Task input

========================================================================

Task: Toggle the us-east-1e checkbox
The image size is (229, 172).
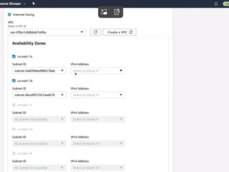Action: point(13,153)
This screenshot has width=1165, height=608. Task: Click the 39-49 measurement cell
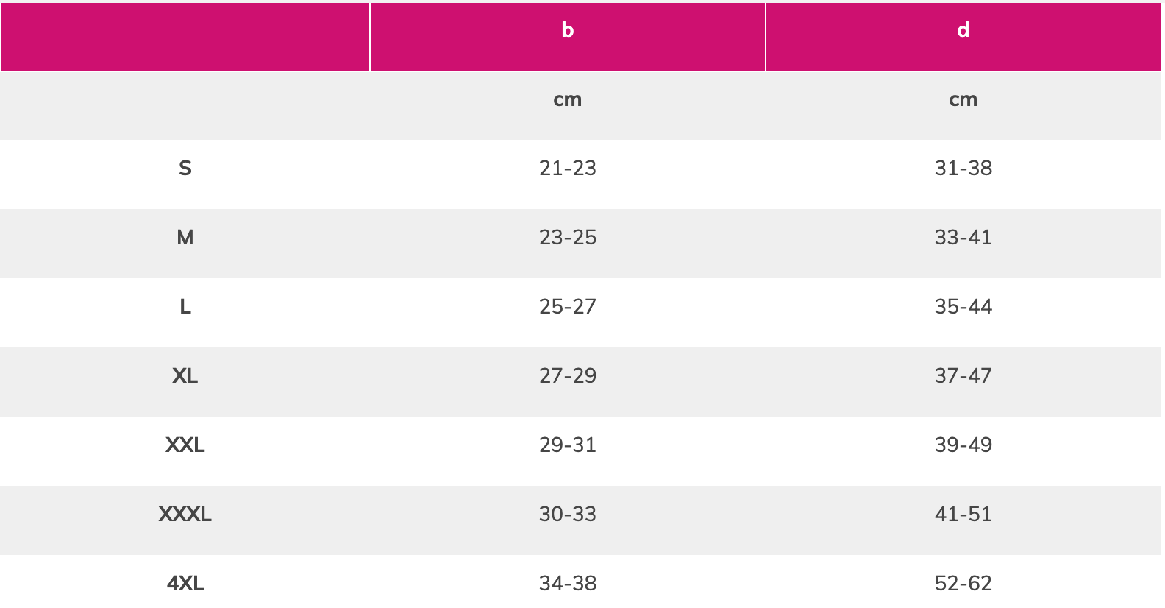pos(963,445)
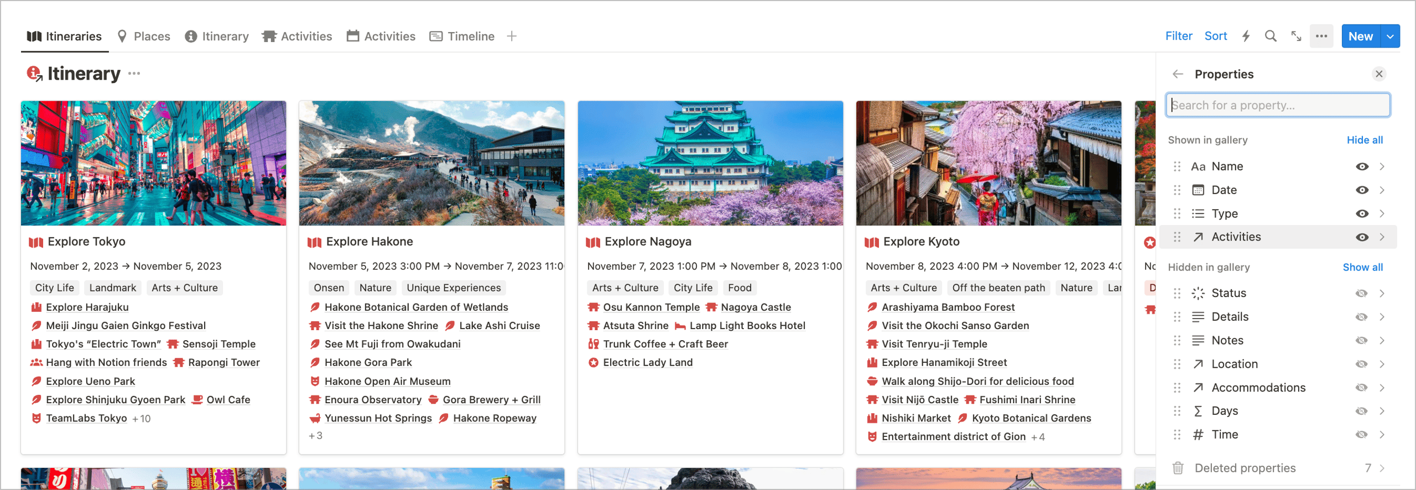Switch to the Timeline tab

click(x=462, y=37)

========================================================================

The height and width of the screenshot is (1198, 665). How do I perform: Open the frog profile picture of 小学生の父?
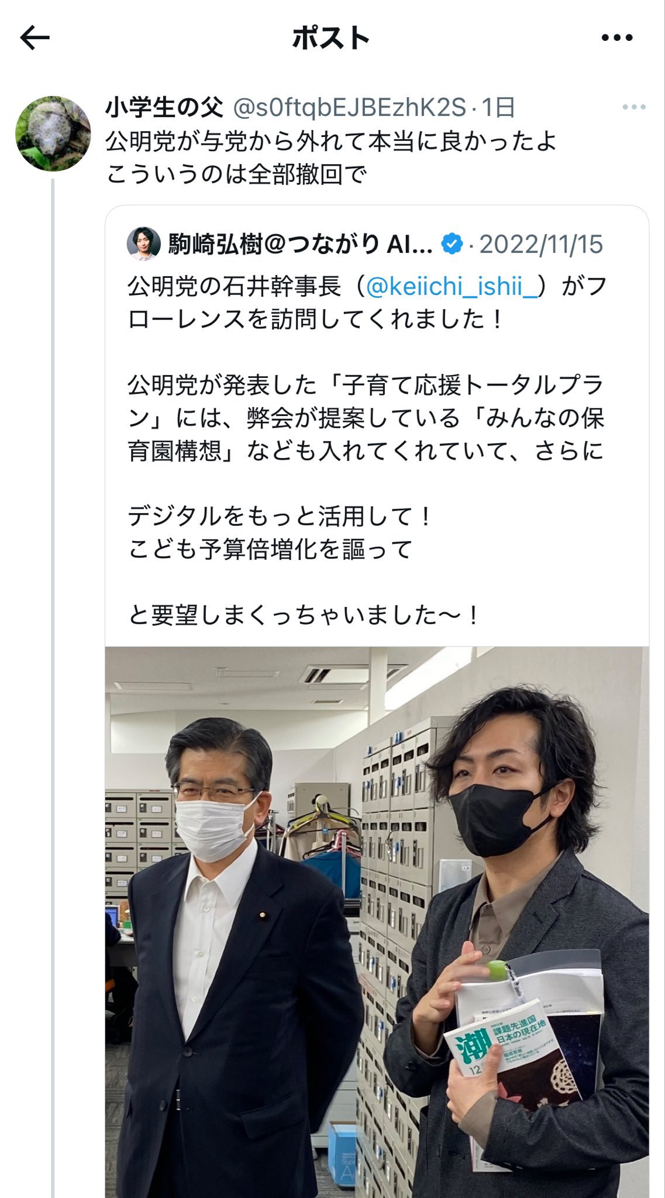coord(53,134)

========================================================================

Problem description
Substitute "size" for "measurement" in the records, starting with the line containing "This screenshot has" and going on through the line containing "click(x=462, y=37)". Give only those lines, otherwise unchanged, and leave the pictures out.

Result of this task
This screenshot has width=1165, height=608. Task: Click the 39-49 size cell
pos(963,445)
Switch to the Timeline tab

click(x=462, y=37)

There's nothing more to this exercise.